## [Written request]
Extract every line from the rows below that contains the string "Select".

## [Data excerpts]
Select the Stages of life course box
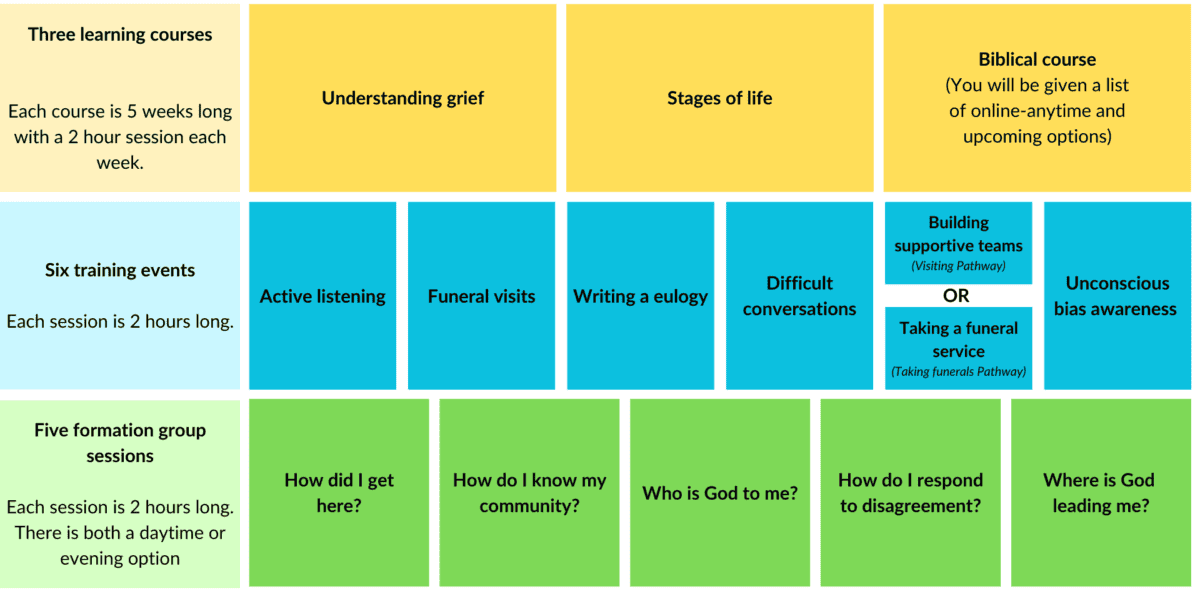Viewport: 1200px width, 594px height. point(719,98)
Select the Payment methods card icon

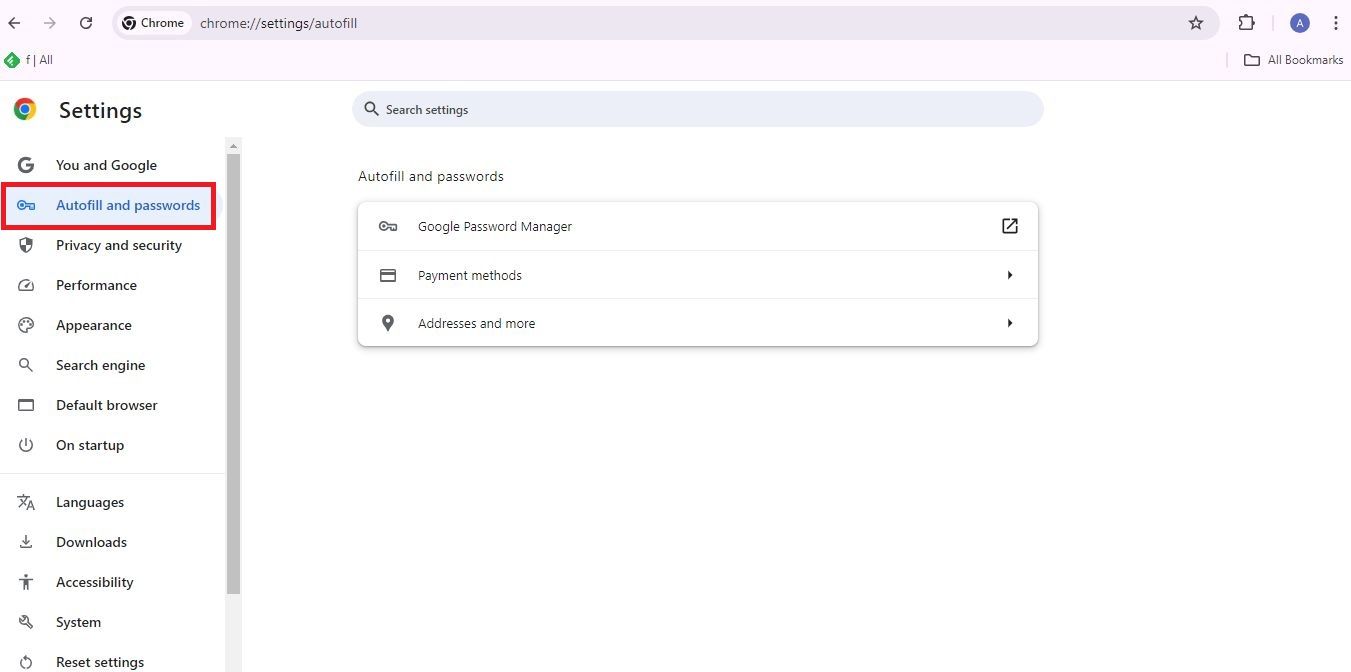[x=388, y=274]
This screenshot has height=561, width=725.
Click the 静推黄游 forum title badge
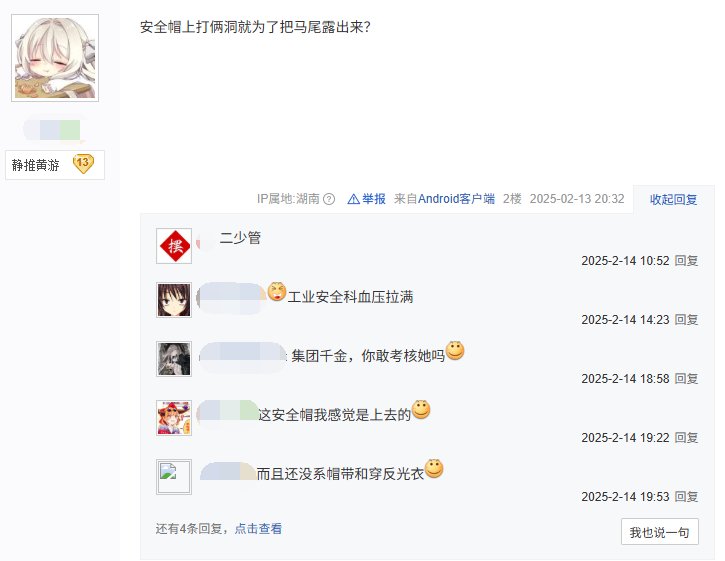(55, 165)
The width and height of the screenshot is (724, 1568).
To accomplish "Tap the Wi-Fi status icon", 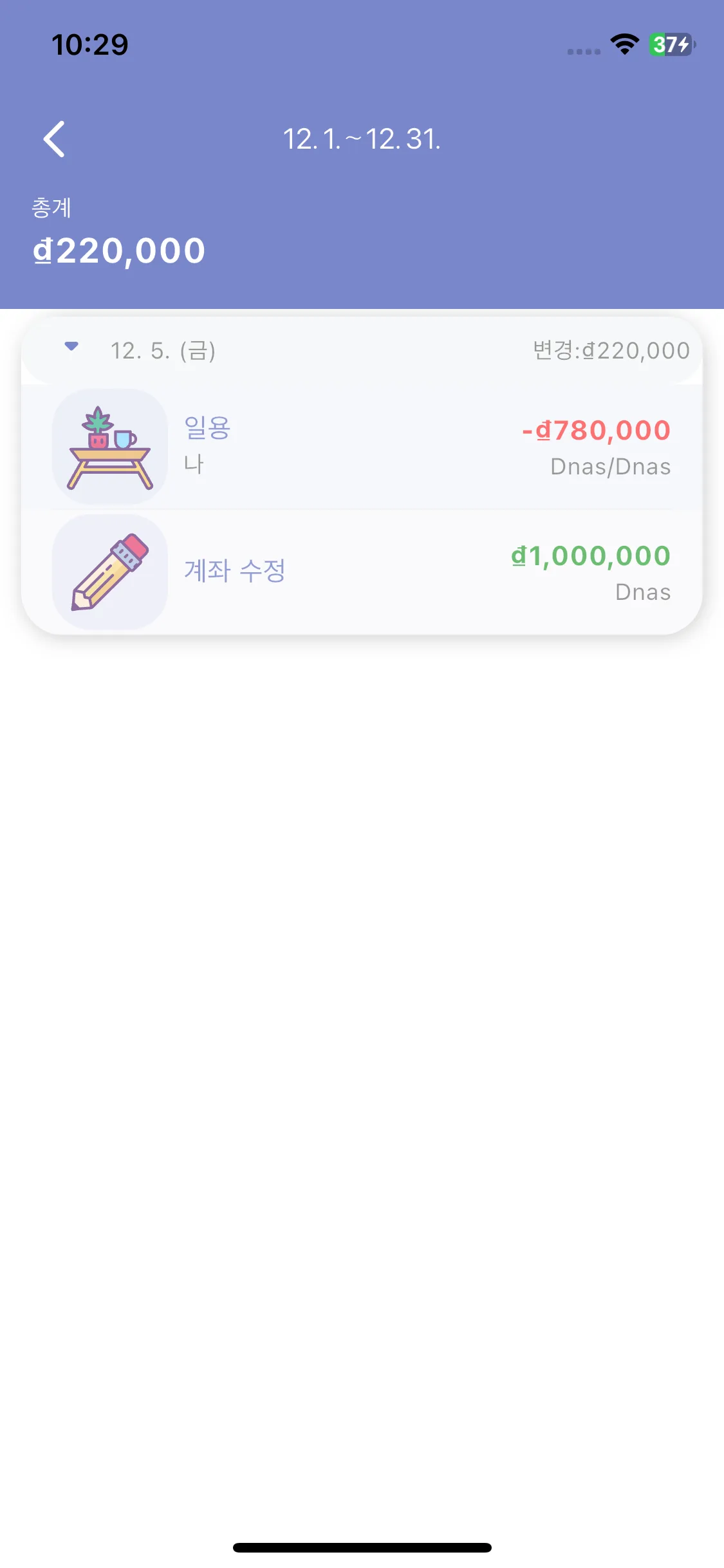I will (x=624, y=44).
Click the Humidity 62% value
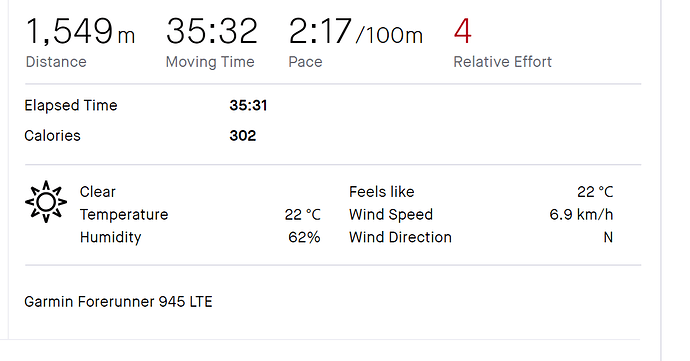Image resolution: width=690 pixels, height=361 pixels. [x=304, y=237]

==

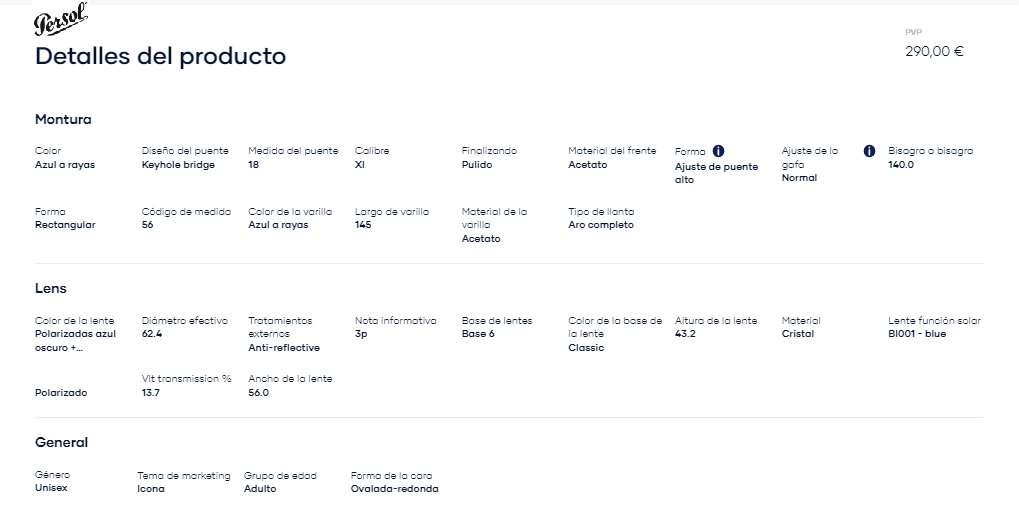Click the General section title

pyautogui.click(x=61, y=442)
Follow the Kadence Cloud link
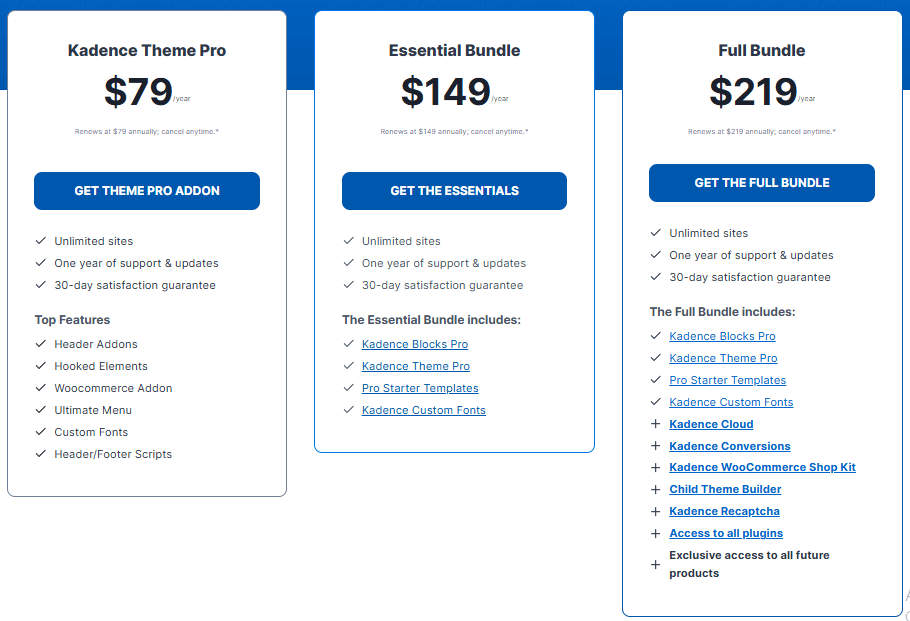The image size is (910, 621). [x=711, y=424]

---

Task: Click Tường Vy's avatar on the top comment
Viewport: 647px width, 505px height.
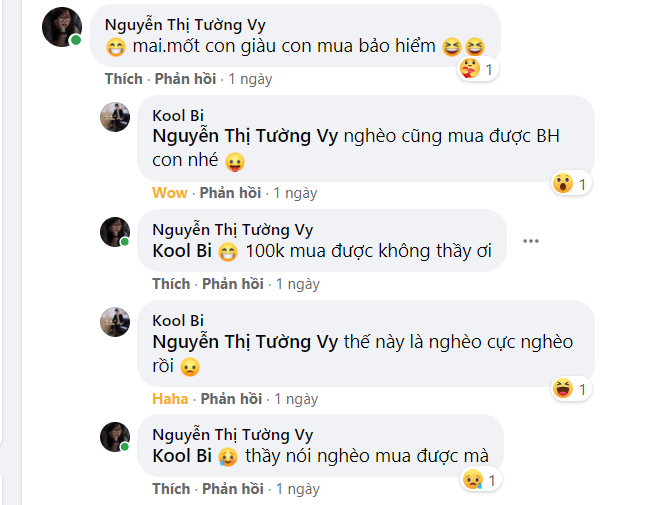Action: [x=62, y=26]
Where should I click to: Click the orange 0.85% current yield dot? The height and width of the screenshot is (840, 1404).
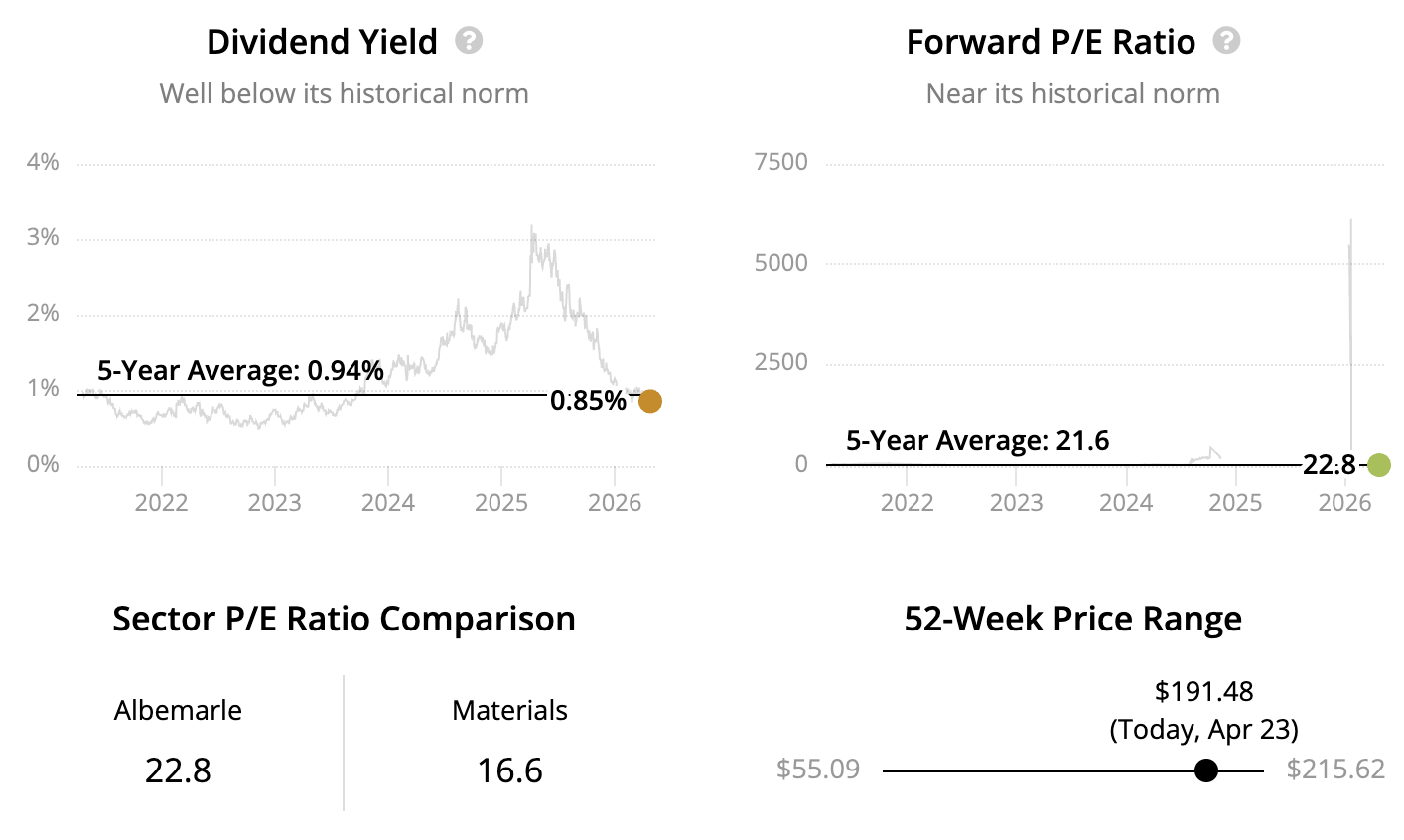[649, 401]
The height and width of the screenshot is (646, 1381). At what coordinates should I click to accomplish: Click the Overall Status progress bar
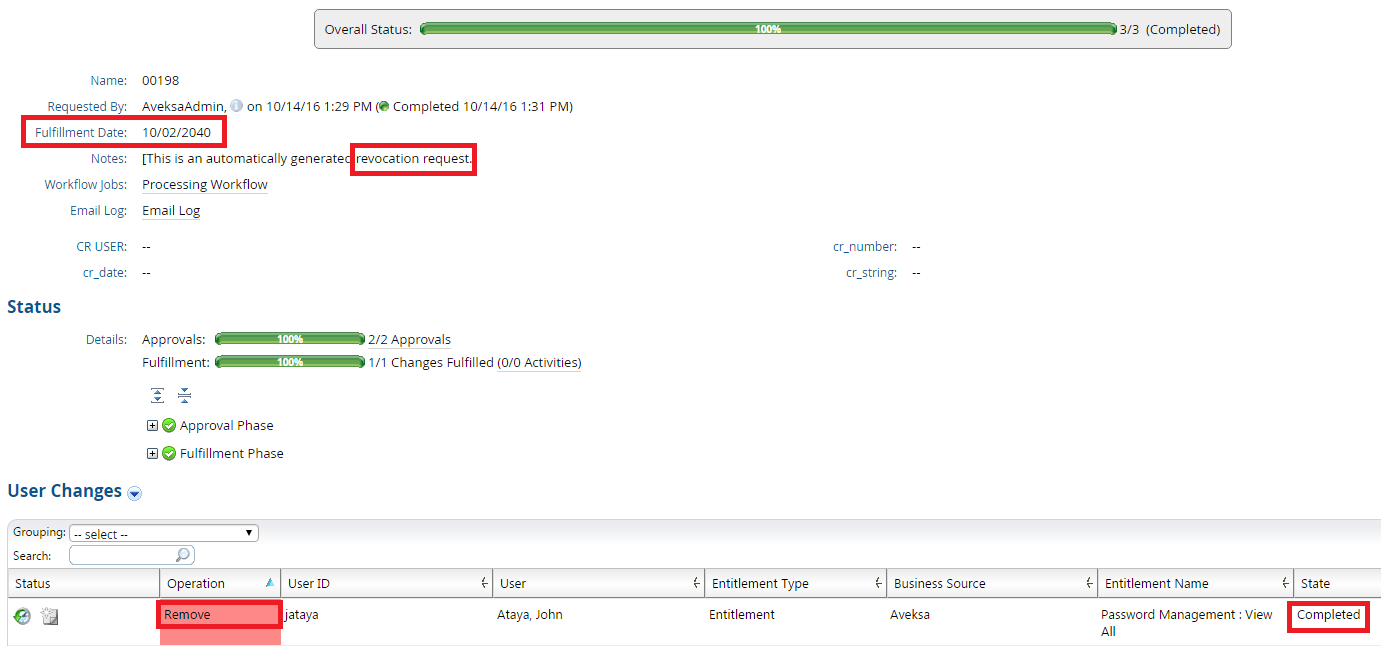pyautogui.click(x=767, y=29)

## [Output for this task]
Select the Stages of life course box
Select the Payment methods card icon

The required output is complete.